„Nie żałujemy
pieniędzy, żeby profilaktyk, prelekcji i pogadanek dla młodzieży było jak
najwięcej”
Leszek
Trębski – prezydent SKC
W przerwach pomiędzy niezliczonymi lekcjami nienawiści do
narkomanii, prelekcjami odbywającymi się pod czujnym okiem pedagogów,
„specjalistów terapeutów”, koniecznie dyplomowanych, oraz umoralniającymi
pogadankami na temat szkodliwości zażywania narkotyków nieopodatkowanych
akcyzą, uczniowie wychodzą wspólnie odstresować się poprzez rytualne wypalenie
wolnego od podatków skręta. Normalna rzecz. Inaczej człowiek by zwariował.
Europa – można powiedzieć wolna! W miarę możliwości oczywiście. Może nawet
Ameryka, jak w serialach tzw. młodzieżowych legalnie emitowanych w mediach
abonamentowanych. Zresztą po lekcji języka polskiego poświęconej tajnikom
dramatopisarstwa Witkacego, czy Gombrowicza też ma się potrzebę spróbowania
pejotlu, albo koki. Zaraz potem karetka na sygnale odwozi jednego z drugim
światowca do szpitala w celu ratowania jego „Istnienia Poszczególnego”. Czy to
„622 upadków Bunga” się zachciewa fajansiarstwu? Tego już w serialach nie ma. A
może i było, no ale przecież wszystkiego trzeba spróbować jak się wchodzi w dorosłe
życie. Do tego na prowincji, bez perspektyw... No bo jeśli nie teraz, to kiedy?
Coś
tu nie gra
Z artykułu w Głosie z 14-ego lutego 2013.r. pt: „Naćpani maturzyści” autorstwa
dziennikarza podpisującego się inicjałem
anw dowiadujemy się, że dzieciaki w
skierniewickich szkołach głównie palą „maryśkę”. Niestety marihuana nie daje
opisywanych w artykule objawów. Znaczy się pan(i) dziennikarz nie pali?

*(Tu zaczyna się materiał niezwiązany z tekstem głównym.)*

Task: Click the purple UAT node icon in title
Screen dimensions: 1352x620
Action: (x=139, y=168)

Zwłaszcza takich objawów, które wymagałyby interwencji karetki z zespołem
reanimacyjnym na pokładzie. Zwłaszcza
kiedy się wypala jednego skręta we trzech. Chyba, że się który tym skrętem
zadławił? Nawet w przypadku typowych porcji amfetaminy byłby problem z utratą
przytomności. Mam tu na myśli prawdziwą amfetaminę, a nie tylko nazwę handlową
czegoś, co normalnie reklamowane jest w TV jako wybielacz lub odrdzewiacz.

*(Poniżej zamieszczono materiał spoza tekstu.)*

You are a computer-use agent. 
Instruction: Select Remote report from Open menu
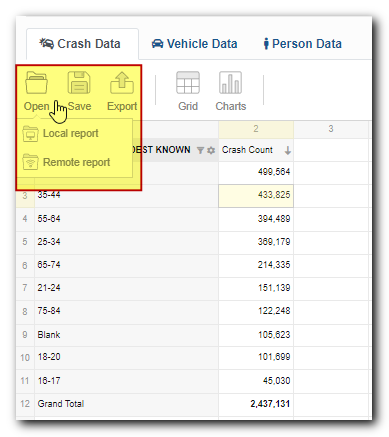pos(75,162)
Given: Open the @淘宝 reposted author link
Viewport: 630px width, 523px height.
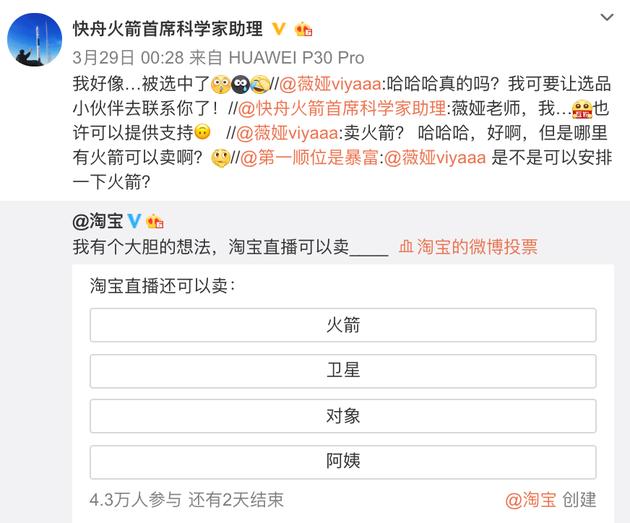Looking at the screenshot, I should click(x=98, y=221).
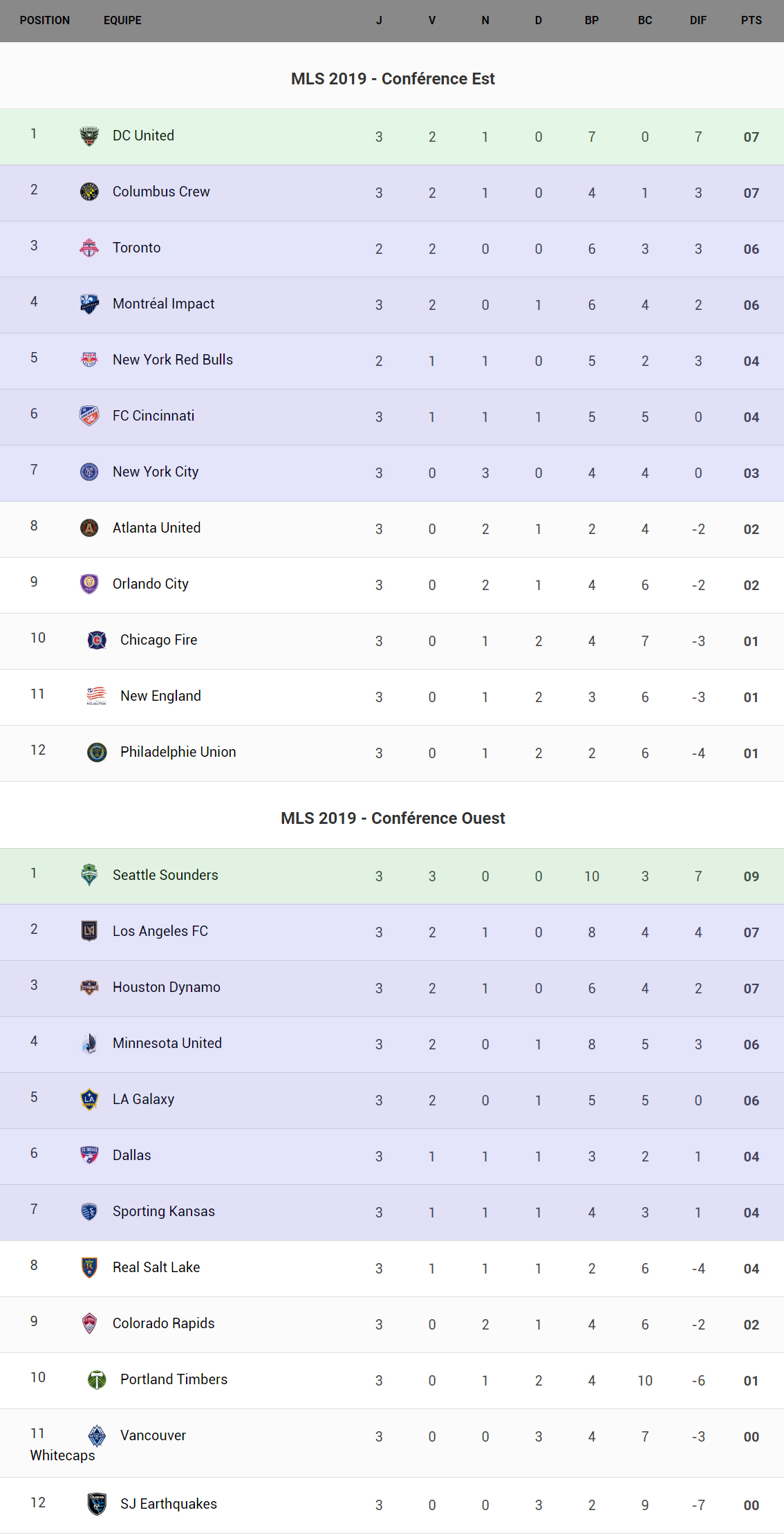Click the Toronto club logo

89,248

Jednak konieczność przewiezienia do szpitala na sygnale amatorów przyćpania na
drugie śniadanie wzrasta, jeżeli przyjmiemy, że nie było żadnej maryśki tylko
zwykłe siano, czyli susz. Na przykład z bielunia, diffenbachii, albo znad
zalewu - wzmocnione środkiem owadobójczym, lub domestosem; ewentualnie Bryza albo Ace, porcjowane w kapsułki po
rapacholinie, a potem masowo sprzedawane w naszych szkołach i konsumowane przez
szczeniaków pod nazwą „ekstazy”.
Śmieszne w tym jest to, że dzisiejsza młodzież nie dość, że
płaci za to „g”ciężką forsę, to jeszcze się przechwala i przysięga na wszystkie
świętości, że ma po tym zajefajne jazdy, sprawniejszy umysł i wizje lub haluny!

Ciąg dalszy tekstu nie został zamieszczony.